Ох, бедный мальчик, подумал я. Если бы ты знал, какой ты красивый, ты мог бы испытывать к окружающим побольше сочувствия, мог бы считать себя немного сильнее и способнее самому чего-то добиться. На деле же ты играл с людьми в коварные игры, потому что не верил в себя и даже не знал, какой ты на самом деле.

Все ошибки виделись мне совершенно отчетливо. Но я уходил отсюда! Тот же поток воздуха, который вытолкнул меня из лежавшего на кровати очаровательного молодого тела, затягивал меня наверх, в туннель, где дул яростный, шумный ветер.

Ветер захлестнул меня, окончательно затащил меня в тесный туннель, я увидел, что я в нем не один, что в него попали и другие, они двигаются в непрекращающемся яростном вихре. Я заметил, что они смотрят на меня; я увидел открытые как бы в страдании рты. Меня тянуло по тоннелю все выше и выше. Я не чувствовал страха, но испытывал ощущение обреченности. Я ничем не мог себе помочь.

Вот в чем заключалась твоя ошибка, пока ты был тем мальчиком, параллельно думал я. Но здесь все действительно безнадежно. И в тот момент, когда я пришел к этому выводу, я достиг конца туннеля; он рассеялся. Я стоял на берегу прекрасного сверкающего моря.

Волны не замочили меня, но я их помнил и сказал вслух:

- Значит, я здесь, я добрался до берега! Смотри, стеклянные башни!

Подняв голову, я увидел, что до города еще далеко, что он лежит за цепью зеленых холмов, что к нему ведет тропа, а по обе стороны тропы цветут яркие роскошные цветы. Я никогда не видел таких цветов, никогда не видел лепестков такой формы и в таких сочетания, и никогда за всю мою жизнь глазам моим не открывались такие краски. В палитрах художников для этих красок названий не было. Я не мог назвать бы их теми немногочисленными слабыми неадекватными терминами, что были мне известны.

О, как же поразились бы венецианские художники таким краскам, думал я, и представляешь, как бы они преобразовали наши работы, как бы они воспламенили наши картины, только бы найти их источник, растолочь в порошок и смешать с нашими маслами. Но какой в этом смысл? Картины больше не нужны. Все великолепие, которое можно запечатлеть в красках, открылось в этом мире. Я видел его в цветах; я видел его в пестрой траве. Я видел его в бескрайнем небе, поднимавшимся надо мной и уходившем далеко за ослепительный город, и он тоже сверкал и переливался этим грандиозным, гармоничным сочетанием красок, смешавшихся, мигающих, мерцающих, словно башни города были сделаны не из мертвой или земной материи или массы, а из чудесной бурлящей энергии.

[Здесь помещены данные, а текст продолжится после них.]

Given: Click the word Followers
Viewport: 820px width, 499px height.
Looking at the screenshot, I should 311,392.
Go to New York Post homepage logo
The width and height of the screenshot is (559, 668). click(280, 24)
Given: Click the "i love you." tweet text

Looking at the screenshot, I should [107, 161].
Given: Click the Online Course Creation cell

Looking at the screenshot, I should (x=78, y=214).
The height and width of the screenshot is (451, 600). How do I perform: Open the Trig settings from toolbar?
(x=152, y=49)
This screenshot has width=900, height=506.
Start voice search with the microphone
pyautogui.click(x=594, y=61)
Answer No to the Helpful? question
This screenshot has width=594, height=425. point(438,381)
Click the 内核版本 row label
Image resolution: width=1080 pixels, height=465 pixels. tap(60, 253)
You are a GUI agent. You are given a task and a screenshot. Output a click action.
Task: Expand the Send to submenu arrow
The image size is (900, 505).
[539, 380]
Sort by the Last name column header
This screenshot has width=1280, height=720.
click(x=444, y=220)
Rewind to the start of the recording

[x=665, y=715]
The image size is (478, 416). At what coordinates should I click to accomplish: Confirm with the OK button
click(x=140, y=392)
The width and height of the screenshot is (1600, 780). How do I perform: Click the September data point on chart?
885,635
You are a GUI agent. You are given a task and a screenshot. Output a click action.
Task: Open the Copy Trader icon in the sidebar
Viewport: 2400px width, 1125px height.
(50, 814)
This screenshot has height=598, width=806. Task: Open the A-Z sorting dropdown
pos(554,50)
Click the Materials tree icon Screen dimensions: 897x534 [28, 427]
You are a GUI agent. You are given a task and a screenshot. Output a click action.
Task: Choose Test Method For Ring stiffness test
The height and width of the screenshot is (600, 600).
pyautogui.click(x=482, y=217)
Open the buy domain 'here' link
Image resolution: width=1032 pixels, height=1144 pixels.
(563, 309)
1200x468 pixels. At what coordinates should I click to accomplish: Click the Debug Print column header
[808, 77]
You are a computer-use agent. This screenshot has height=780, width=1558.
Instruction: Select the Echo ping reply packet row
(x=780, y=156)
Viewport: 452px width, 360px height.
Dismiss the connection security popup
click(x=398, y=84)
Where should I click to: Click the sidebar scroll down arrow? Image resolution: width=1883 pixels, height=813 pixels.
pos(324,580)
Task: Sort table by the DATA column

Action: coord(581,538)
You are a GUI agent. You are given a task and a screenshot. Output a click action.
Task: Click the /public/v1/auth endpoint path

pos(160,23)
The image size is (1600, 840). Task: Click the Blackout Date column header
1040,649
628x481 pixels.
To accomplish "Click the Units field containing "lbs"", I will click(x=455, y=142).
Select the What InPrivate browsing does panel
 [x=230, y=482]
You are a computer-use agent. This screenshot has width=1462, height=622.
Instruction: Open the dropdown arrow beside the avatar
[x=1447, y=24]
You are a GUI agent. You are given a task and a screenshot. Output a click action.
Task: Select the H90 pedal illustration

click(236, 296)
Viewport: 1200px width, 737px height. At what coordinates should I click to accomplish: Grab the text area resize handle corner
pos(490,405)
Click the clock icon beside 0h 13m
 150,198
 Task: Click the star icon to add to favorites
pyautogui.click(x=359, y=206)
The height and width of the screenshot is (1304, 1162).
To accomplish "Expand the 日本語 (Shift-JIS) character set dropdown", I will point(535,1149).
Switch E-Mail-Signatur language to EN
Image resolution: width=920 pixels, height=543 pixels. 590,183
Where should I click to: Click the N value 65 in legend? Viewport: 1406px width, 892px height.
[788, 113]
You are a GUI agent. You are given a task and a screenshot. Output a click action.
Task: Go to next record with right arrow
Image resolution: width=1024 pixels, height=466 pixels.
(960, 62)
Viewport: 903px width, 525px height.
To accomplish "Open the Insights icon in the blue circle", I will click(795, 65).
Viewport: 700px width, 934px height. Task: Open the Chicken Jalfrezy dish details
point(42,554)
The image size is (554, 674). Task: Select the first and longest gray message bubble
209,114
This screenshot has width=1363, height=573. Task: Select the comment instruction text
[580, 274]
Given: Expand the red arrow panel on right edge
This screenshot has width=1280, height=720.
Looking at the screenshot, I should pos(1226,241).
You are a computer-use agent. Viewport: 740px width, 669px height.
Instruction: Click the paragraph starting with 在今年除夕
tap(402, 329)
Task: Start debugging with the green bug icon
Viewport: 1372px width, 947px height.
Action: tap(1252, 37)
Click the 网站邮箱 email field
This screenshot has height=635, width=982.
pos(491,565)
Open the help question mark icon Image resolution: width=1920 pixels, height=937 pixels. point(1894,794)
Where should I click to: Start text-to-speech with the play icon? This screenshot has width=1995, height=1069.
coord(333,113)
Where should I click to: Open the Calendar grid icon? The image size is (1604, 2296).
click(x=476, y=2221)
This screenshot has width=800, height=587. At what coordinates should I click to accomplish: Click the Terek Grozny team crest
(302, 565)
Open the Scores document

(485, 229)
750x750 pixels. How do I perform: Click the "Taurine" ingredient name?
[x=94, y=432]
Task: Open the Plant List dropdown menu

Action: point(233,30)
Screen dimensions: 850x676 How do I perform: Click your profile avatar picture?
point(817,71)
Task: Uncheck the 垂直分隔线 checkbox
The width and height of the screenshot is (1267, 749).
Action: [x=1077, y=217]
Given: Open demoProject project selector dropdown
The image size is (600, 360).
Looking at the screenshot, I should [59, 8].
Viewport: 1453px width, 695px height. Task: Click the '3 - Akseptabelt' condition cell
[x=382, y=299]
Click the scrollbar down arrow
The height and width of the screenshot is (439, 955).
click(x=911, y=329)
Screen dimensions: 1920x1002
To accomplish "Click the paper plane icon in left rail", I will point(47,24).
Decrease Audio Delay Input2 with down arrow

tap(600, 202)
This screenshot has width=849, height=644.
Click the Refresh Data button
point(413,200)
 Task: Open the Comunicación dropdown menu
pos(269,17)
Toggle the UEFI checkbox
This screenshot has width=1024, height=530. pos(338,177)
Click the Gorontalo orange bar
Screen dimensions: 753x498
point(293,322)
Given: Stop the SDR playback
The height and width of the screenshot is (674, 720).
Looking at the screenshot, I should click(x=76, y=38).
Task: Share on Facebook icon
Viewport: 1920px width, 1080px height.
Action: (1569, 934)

Меня переполняла огромная благодарность; все мое существо отдавалось этой благодарности.

- Господи, теперь я вижу, - произнес я вслух. – Я вижу и понимаю. – В тот момент мне действительно очень ясно открылся подтекст этой разносторонней и постоянно усиливавшейся красоты, этого трепетного, светящегося мира. Он до того исполнился смыслом, что я видел ответы на все вопросы, что все наконец-то окончательно разрешилось. Я вновь и вновь повторял шепотом слово "да". Я, кажется, кивнул, а потом выражать что-то словами показалось мне полным абсурдом.

В этой красоте сквозила великая сила. Она окружила меня, как воздух, ветер или вода, но он имела к ним отношения. Она была гораздо более разреженной и глубинной, и, удерживая меня с внушительной силой, тем не менее оставалась невидимой, лишенной ощутимой формы и напряженности. Этой силой была любовь. О да, думал я, это любовь, совершенная любовь, и в своем совершенстве она наполняет смыслом все, что я когда-либо знал, каждое разочарование, каждую обиду, каждый ложный шаг, каждое объятье, каждый поцелуй – все это было только предзнаменованием этого божественного приятия и добра, ибо дурные поступки показывали, чего мне не хватает, а хорошие вещи, объятья, мельком открыли мне, какой может быть любовь.

Всю мою жизнь наполнила смыслом эта любовь, ничего не оставив незамеченным, и, пока я этим восторгался, пока всецело, без настойчивости и сомнений, отдавался ей, начался удивительный процесс. Вся моя жизнь вернулась ко мне в форме всех тех, кого я когда-либо знал.

Я увидел свою жизнь с самых первых секунд и до того самого момента, который привел меня сюда. В этой жизни не нашлось ничего ужасно примечательного; в ней не хранилось ни великой тайны, ни перелома, ни особенно значительного события, которое изменило бы мою душу. Напротив, она оказалась просто естественной и заурядной цепочкой мириадов крошечных событий, и каждое из этих событий касалось других душ, затронутых мной; теперь я увидел нанесенные мной обиды и те мои слова, что приносили успокоение, я увидел результат своих самых незначительных, повседневных поступков. Я увидел обеденный зал флорентинцев, и снова среди них я увидел неловкое одиночество, в котором они споткнулись на пути к смерти. Я увидел изоляцию и печаль их душ, сражающихся за то, чтобы остаться в живых.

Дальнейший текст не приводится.